Dorian set the crate down outside the shop door and knocked twice.
Morvyn opened it without looking at him. That was the routine. Dorian would knock, Morvyn would open the door while reading something or counting something or thinking about something infinitely more important, and Dorian would be paid the agreed amount without eye contact being established even once. He had worked this route for three years. He was reasonably certain Morvyn could not have described his face.
"Bark delivery," Dorian said.
"Leave it."
He left it.
He was halfway across the square when he heard it, the sound that had been threading through his sleep for the past two weeks, quiet and wet and wrong. A cough. Coming from the direction of home.
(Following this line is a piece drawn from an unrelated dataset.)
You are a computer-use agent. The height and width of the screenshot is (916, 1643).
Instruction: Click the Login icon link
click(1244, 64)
His pace changed without him deciding to change it.
The Thing He Refused to Name
Their house sat at the outermost ring of Caldwen, where the stone buildings gave way to older, smaller structures made of packed earth and salvaged timber. It was not a sad house. Sera had made certain of that. There were dried flowers hanging above the window. The doorstep was always swept. She had a way of making small things beautiful that Dorian had never been able to explain and had quietly spent his whole life admiring.
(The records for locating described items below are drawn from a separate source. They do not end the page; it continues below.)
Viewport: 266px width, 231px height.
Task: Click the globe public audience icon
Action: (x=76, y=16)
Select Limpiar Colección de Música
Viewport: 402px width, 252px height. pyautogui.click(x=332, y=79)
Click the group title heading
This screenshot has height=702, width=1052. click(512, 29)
He pushed the door open and found her at the table, one hand pressed flat against the wood, the other covering her mouth. The cough moved through her like something trying to escape. When it finally stopped, she straightened, saw his face, and smiled.
That was what undid him every time. Not the cough. The smile after it, immediate and warm, as if her first instinct upon seeing him was always joy regardless of what her body was doing.
"You're back early," Sera said.
"Morvyn's delivery was short today." Dorian crossed the room and crouched beside her chair, looking up at her the way he had when he was small and the world had felt enormous and she had been the only fixed point in it. "How long has it been doing that?"
"It's nothing, Dorian."
"How long."
She looked at him for a moment with that particular expression she reserved for when she was deciding whether to protect him or trust him. He watched her make the decision in real time.
"A few weeks," she said. "It comes and goes."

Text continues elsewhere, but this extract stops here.